** Records for this exercise **
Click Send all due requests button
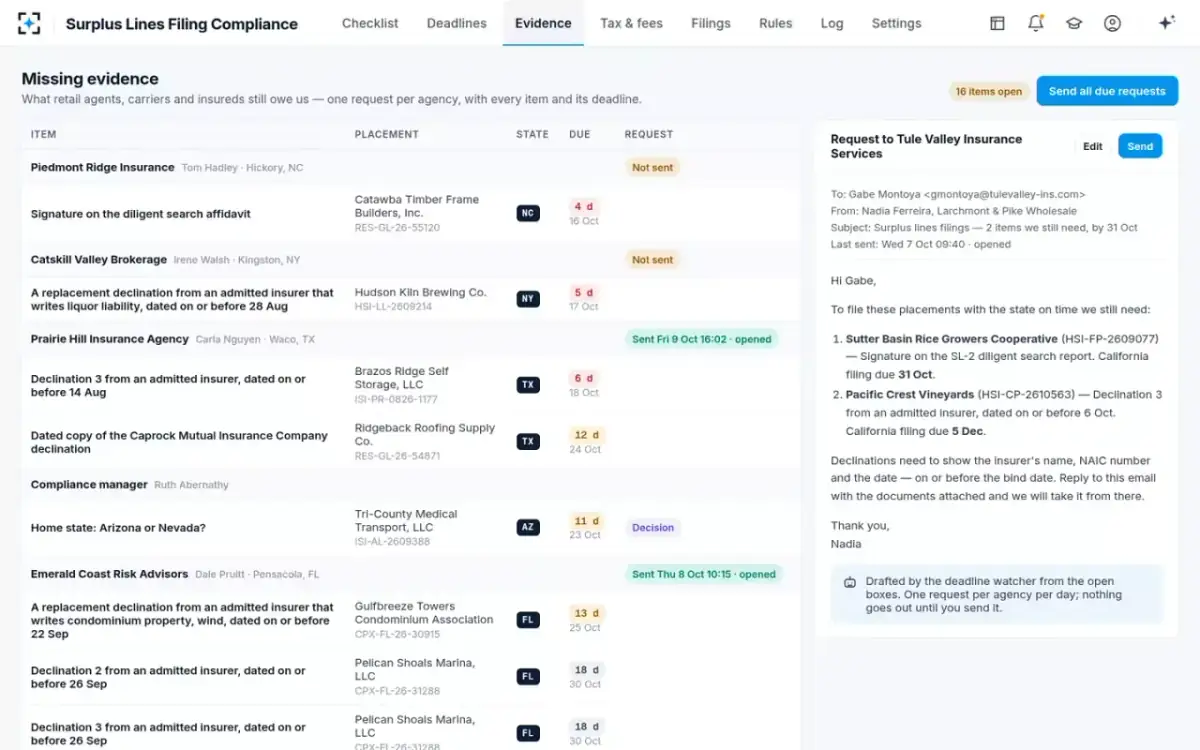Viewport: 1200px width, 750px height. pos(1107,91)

* * *

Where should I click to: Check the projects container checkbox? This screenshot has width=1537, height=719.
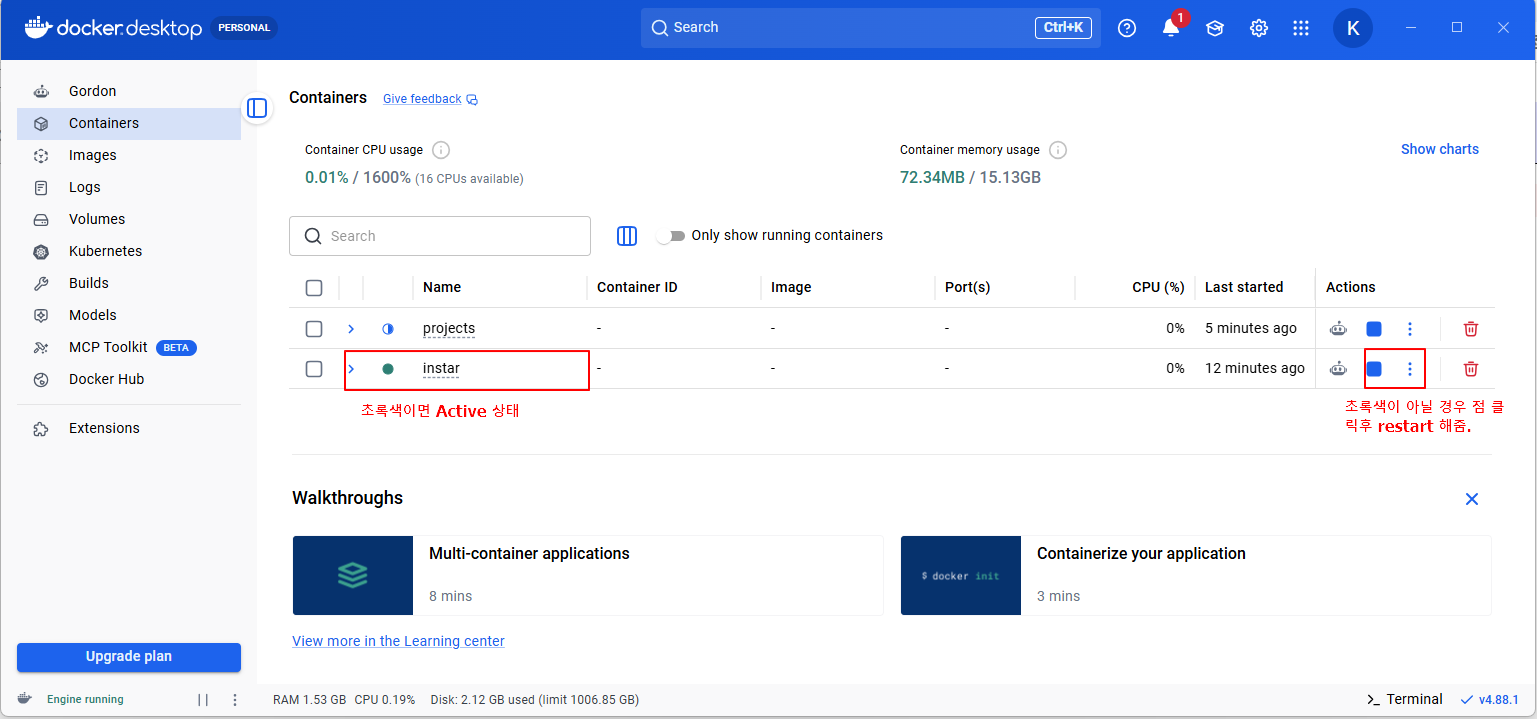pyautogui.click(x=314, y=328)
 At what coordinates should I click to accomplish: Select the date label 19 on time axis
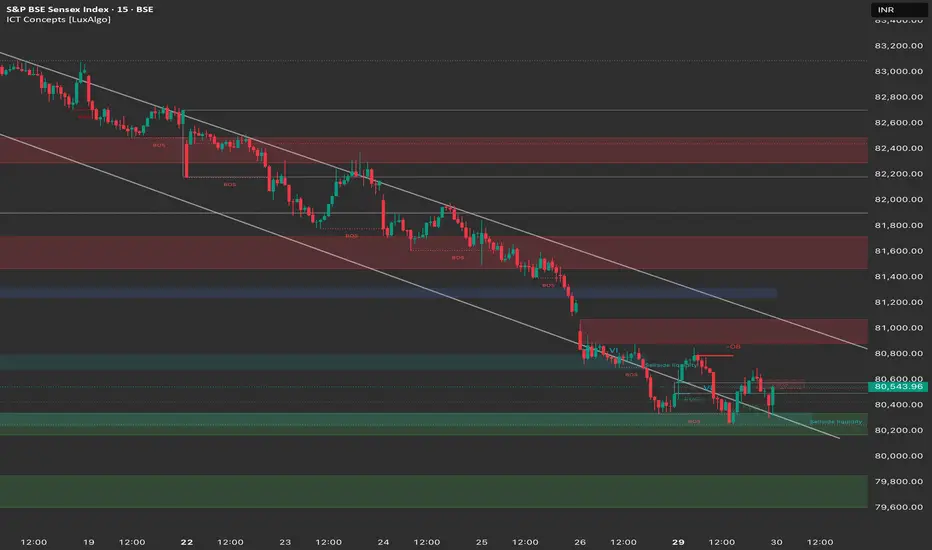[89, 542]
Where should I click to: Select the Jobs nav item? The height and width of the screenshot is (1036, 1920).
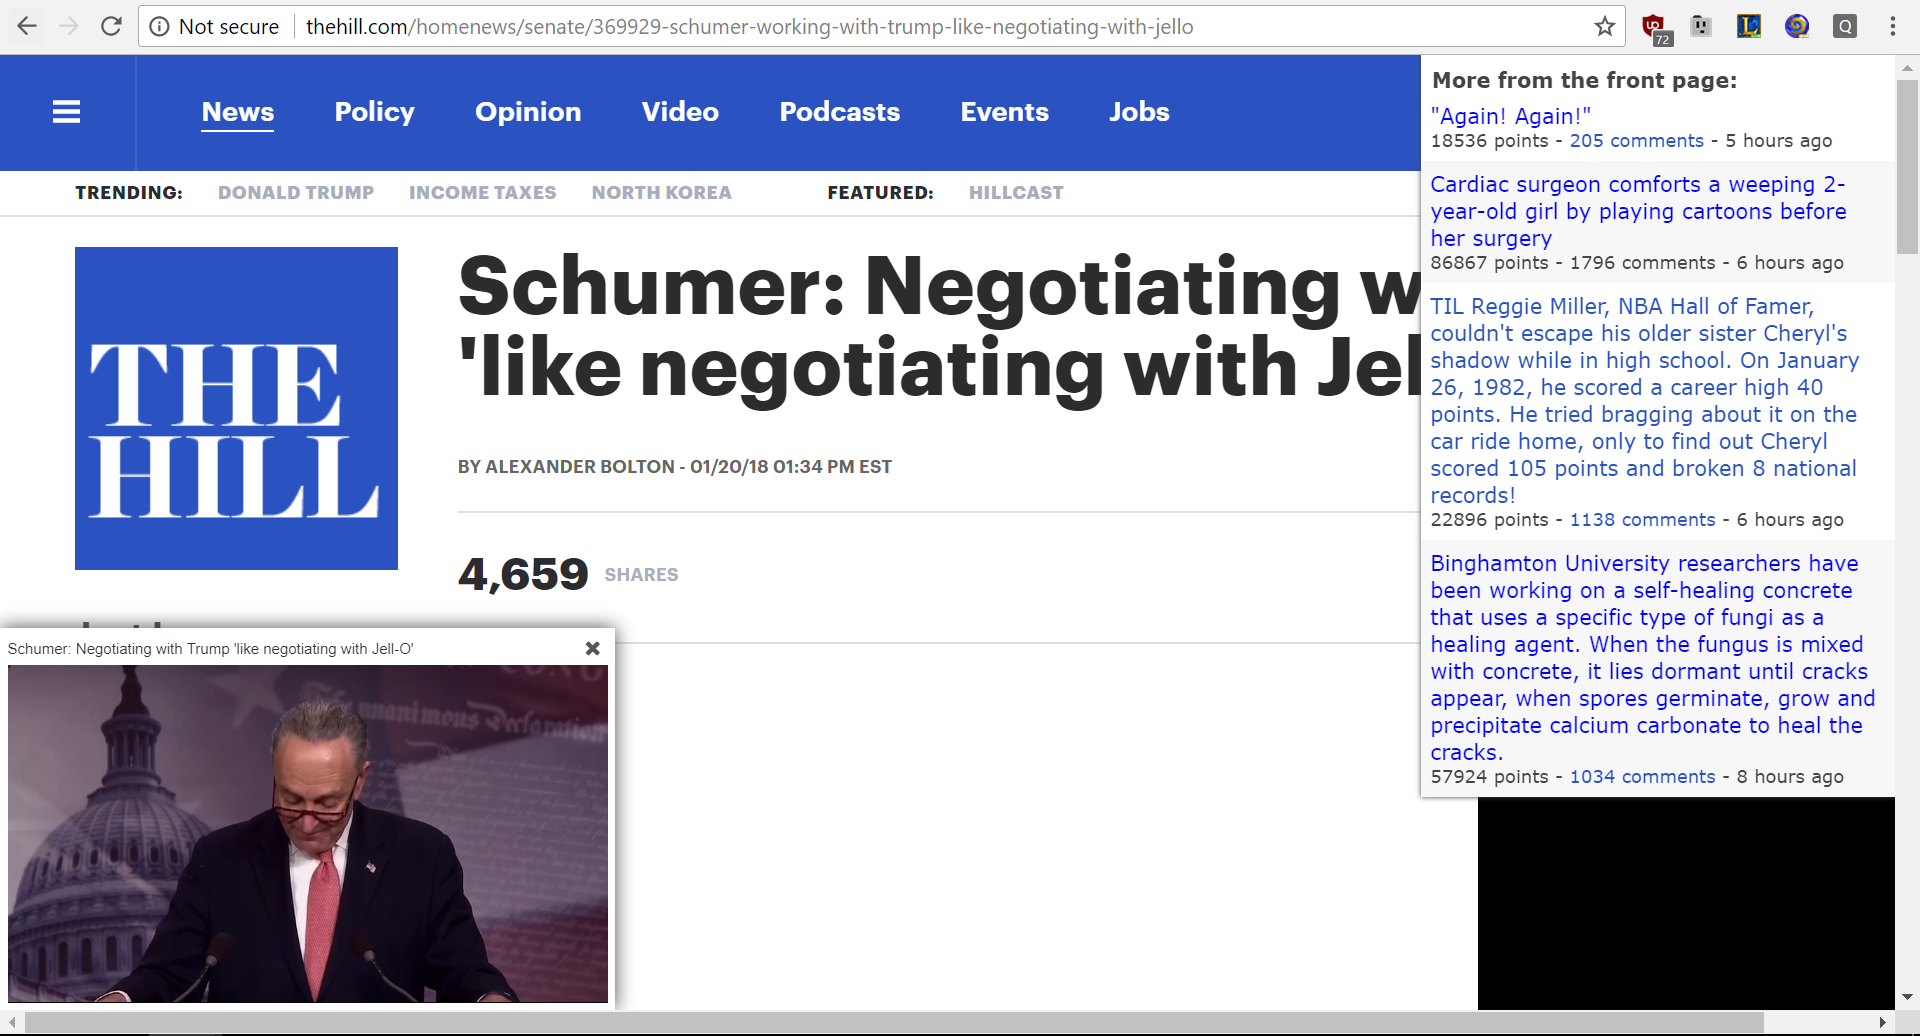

** Exercise brief **
Within the material above, only the stretch from the line holding "Where should I click to: Check" through the line holding "Where should I click to: Select" is to be restated exactly. Pictures are dropped.

** Answer space **
Where should I click to: Check the projects container checkbox? This screenshot has width=1537, height=719.
pyautogui.click(x=314, y=328)
 At what coordinates should I click to accomplish: Select the date label 19 on time axis
[89, 542]
Where should I click to: Select the Jobs nav item? The height and width of the screenshot is (1036, 1920).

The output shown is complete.